Sunday, April 3, 2011

A good movie is hard to find

A good movie is hard to find, but recently we found one we liked. Made in Dagenham is about a 1968 strike of Ford seamsters - no, not Teamsters - that led to pay equity legislation in Great Britain. The women machinists, who sewed the upholstery for automobiles, were classified as "unskilled" workers. These women fought a double battle, against both management and male officials and leaders in the trade union movement who were as much against equal pay for work of equal value as Ford (then) was.

This well-written, well-acted movie educates viewers gently while making them laugh. (I had a little trouble with their accent at first, oddly enough, because I had no difficulty with the Yorkshire accent in The Full Monty.) The fashions and music of the late 1960s took me back to my youth.
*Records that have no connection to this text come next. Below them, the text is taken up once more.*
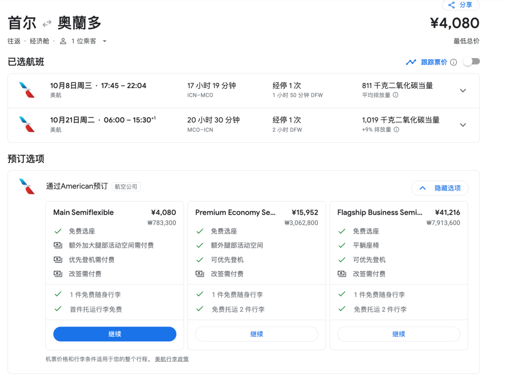Click American Airlines logo in booking options

pos(27,186)

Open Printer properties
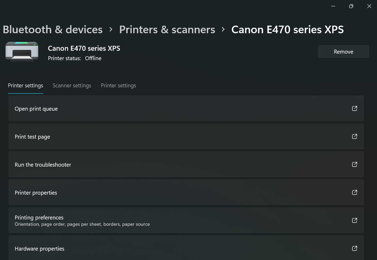(36, 193)
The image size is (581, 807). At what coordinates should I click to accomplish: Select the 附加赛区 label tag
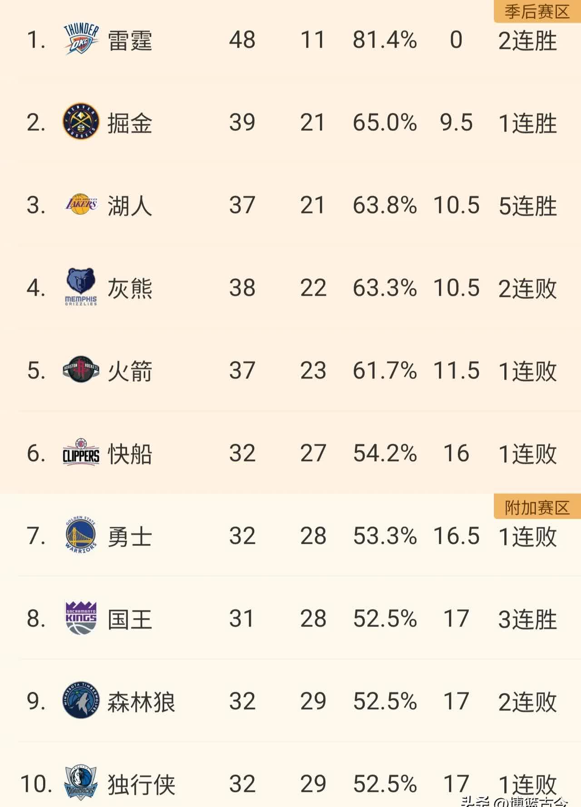[x=537, y=507]
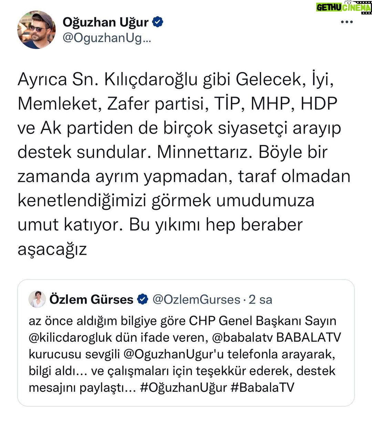Open the Oğuzhan Uğur display name link
The height and width of the screenshot is (422, 372).
105,22
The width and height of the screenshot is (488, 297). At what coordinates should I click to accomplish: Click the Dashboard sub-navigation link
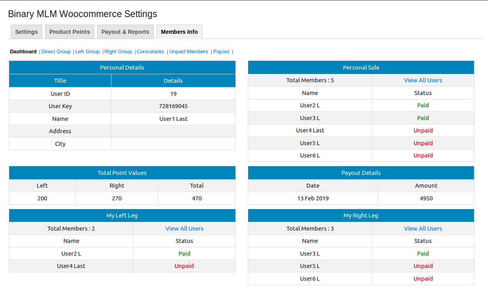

The central character, Rita O'Grady, is fictional, not based on a real person. (Norma Rae, the lead character of a similar movie also well worth seeing, was based on an actual American textile factory worker.) Rita O'Grady, played by Sally Hawkins, is a composite character.

Bob Hoskins plays a union representative in the factory. It is touching to hear him tell Rita that he supports her and the other women because of personal experience. His mother was the sole support of her family in a factory job where she got half what men earned for the same work.
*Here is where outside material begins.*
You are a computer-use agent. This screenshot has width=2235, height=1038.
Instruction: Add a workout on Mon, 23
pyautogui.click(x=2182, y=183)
Barbara Castle, the minister of labour in Harold Wilson's administration, is amusingly portrayed by Miranda Richardson. Her meeting with the strike leaders is one of the best parts.

Also amusing is the bit where a union leader, opposed to pay equity, quotes something that Marx said about "Man..." Marx was a product of his time, as we all are, and, writing in the 19th century, used "man" as a synonym for "person", but the union leader took the term literally to mean man but not woman. (Inclusive language does matter!) The Bob Hoskins character quotes Marx right back at him, to the effect that the progress of a society can be measured by the progress of its women.

The movie doesn't make light of the short term sacrifices involved in winning long term objectives. It excels in showing how ordinary people without much self-confidence can take on a challenge and grow into effective leaders.

It's a treat to find a movie that is about something.